Il caso della prescrizione contributi previdenziali
La vicenda riguarda la richiesta di pagamento notificata dall’Agente della Riscossione a un cittadino. L’ente pretendeva il saldo di somme derivanti da vecchie cartelle esattoriali emesse per debiti verso l’istituto previdenziale. Il debitore ha contestato la legittimità della pretesa eccependo l’intervenuta prescrizione contributi previdenziali per il decorso del termine di cinque anni.
I giudici territoriali hanno accolto le ragioni del contribuente e hanno cancellato la pretesa creditoria. Secondo la decisione di secondo grado, la mancata impugnazione tempestiva della cartella non trasforma l’atto in un titolo giudiziale definitivo. Il debito mantiene la sua natura originaria e si estingue nel termine breve quinquennale previsto dalla disciplina ordinaria. Inoltre, l’ente non aveva depositato nei termini processuali gli atti interruttivi idonei a fermare il decorso del tempo.
La contestazione della prescrizione contributi previdenziali
L’ente pubblico ha promosso ricorso per cassazione per contrastare la decisione favorevole al contribuente. L’Agente della Riscossione sosteneva che l’iscrizione a ruolo determinasse una novazione del debito con applicazione del termine ordinario di dieci anni. In subordine, l’ente contestava la decisione dei giudici di merito di escludere la produzione documentale tardiva delle intimazioni di pagamento idonee a interrompere il decorso temporale.
Il contribuente ha resistito in giudizio contestando la validità formale dell’atto difensivo della controparte. La questione preliminare ha riguardato il rispetto delle regole sul patrocinio legale dell’ente pubblico di riscossione davanti alla Suprema Corte.

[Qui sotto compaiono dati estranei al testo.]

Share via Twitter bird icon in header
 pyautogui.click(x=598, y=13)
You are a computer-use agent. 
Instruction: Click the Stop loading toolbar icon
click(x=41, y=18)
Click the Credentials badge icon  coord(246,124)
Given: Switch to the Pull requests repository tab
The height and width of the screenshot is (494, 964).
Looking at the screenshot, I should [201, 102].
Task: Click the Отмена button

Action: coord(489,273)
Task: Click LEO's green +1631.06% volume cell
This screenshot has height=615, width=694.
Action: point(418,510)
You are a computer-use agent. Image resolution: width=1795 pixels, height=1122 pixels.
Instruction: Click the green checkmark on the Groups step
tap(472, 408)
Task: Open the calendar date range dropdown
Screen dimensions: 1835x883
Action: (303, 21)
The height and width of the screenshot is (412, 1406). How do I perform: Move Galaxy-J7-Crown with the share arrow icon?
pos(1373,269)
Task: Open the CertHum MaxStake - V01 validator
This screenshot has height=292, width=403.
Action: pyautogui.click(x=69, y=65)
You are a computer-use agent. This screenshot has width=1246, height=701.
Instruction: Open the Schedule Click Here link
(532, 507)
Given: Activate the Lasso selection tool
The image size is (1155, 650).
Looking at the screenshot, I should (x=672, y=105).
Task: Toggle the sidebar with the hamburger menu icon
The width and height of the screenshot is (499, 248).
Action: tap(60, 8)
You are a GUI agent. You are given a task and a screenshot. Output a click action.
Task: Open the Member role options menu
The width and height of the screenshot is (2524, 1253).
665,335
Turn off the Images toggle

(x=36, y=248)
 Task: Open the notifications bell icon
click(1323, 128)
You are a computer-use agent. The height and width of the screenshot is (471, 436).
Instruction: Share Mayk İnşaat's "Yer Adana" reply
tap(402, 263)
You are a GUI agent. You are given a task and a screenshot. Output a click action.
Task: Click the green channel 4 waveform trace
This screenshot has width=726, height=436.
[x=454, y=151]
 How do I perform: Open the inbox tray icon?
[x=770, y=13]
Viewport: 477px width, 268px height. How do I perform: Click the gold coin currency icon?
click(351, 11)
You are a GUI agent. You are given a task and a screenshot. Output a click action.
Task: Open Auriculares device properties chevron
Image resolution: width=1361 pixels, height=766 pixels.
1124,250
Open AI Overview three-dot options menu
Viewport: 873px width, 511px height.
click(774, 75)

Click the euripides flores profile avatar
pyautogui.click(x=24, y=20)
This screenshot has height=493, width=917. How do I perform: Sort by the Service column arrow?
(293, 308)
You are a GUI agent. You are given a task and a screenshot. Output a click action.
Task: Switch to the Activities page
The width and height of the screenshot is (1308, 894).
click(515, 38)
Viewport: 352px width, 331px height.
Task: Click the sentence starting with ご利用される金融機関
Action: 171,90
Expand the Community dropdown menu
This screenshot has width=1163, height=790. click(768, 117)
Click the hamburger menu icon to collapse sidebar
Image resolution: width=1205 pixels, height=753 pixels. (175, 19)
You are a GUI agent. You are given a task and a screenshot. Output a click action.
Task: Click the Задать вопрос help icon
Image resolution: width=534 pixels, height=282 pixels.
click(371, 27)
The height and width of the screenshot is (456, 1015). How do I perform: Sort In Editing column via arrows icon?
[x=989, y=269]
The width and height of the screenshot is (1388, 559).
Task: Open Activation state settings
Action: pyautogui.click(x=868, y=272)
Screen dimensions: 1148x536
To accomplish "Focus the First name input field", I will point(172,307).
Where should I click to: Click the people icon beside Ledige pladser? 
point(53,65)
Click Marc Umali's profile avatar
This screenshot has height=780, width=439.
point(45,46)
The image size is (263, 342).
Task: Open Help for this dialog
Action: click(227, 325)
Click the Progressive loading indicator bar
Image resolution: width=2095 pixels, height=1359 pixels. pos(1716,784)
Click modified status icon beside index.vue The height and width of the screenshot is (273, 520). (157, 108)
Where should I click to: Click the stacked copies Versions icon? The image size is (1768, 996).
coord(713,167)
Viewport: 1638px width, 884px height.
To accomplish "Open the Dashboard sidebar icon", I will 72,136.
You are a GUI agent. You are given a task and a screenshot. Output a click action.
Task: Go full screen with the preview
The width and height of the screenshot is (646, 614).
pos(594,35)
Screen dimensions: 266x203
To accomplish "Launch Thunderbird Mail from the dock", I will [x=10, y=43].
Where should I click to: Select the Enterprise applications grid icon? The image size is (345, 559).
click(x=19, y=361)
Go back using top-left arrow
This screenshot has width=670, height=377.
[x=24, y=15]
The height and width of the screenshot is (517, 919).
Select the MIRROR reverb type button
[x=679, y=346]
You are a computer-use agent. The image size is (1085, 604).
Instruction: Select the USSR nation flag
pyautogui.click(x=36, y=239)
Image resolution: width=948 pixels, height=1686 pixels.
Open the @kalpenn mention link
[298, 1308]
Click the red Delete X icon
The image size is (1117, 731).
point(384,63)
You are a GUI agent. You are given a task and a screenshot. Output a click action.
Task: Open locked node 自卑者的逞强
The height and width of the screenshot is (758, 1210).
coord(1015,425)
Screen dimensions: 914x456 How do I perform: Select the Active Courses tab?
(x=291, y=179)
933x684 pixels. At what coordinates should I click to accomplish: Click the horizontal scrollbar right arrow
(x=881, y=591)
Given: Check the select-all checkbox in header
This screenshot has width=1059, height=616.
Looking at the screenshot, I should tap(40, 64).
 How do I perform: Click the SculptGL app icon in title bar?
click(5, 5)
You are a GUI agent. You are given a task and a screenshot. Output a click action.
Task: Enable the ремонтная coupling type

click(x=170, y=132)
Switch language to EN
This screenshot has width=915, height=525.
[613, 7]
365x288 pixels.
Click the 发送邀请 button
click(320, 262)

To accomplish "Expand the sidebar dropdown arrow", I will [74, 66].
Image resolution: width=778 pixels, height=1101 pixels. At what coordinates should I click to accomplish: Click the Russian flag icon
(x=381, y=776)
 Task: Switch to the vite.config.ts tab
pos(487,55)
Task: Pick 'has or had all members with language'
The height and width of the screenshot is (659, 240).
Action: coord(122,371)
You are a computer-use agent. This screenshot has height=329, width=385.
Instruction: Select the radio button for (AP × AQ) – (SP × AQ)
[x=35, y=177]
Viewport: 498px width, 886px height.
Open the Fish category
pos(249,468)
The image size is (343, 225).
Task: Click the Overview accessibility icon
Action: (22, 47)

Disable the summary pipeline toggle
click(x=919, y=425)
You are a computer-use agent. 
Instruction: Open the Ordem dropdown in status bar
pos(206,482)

Le motivazioni sulla prescrizione contributi previdenziali e la procura
I Giudici di Legittimità hanno rilevato un vizio preliminare e assorbente nel mandato difensivo conferito dall’ente creditore. La Corte ha richiamato i principi stabiliti dalle Sezioni Unite in materia di rappresentanza processuale dell’Agente della Riscossione. L’ente ha l’obbligo di avvalersi in via principale dell’Avvocatura dello Stato per le controversie relative all’attività di riscossione e alla validità delle notifiche.
La nomina di un avvocato del libero foro costituisce un’eccezione ammessa soltanto in presenza di una formale e motivata delibera preventiva. Nel caso esaminato, l’ente ha rilasciato la procura a un difensore esterno senza menzionare alcuna delibera autorizzativa e senza indicare le ragioni della deroga al patrocinio pubblico. La totale assenza di questi presupposti determina la nullità insanabile della procura e comporta l’inammissibilità del ricorso principale, precludendo l’esame dei motivi sui termini prescrizionali.
Le conclusioni sul ricorso per prescrizione contributi previdenziali
La pronuncia ribadisce la rigorosa tutela delle norme sulla difesa delle pubbliche amministrazioni a garanzia della corretta gestione del contenzioso. L’omessa delibera preventiva rende priva di effetti l’impugnazione proposta dal legale privato. Il provvedimento conferma in modo definitivo la cancellazione dei debiti per decorso del termine breve.
La Corte di Cassazione ha condannato l’Agente della Riscossione al rimborso integrale delle spese legali sostenute dal cittadino per il giudizio di legittimità. L’ente soccombente è stato inoltre condannato al versamento di un ulteriore importo a titolo di contributo unificato.
Qual è il termine ordinario per la prescrizione dei contributi INPS non riscossi tempestivamente?
I contributi previdenziali si prescrivono di regola nel termine ordinario di cinque anni, purché non vi siano atti interruttivi validi notificati entro tale periodo.
La mancata opposizione alla cartella di pagamento estende il termine a dieci anni?
No, la cartella non opposta rimane un atto amministrativo e non si trasforma in una sentenza definitiva, mantenendo il termine prescrizionale breve di cinque anni.
Quando è nullo il ricorso presentato dall’Agente della Riscossione?
Il ricorso è nullo quando l’ente si affida a un avvocato del libero foro senza adottare una specifica delibera motivata che giustifichi la deroga all’Avvocatura dello Stato.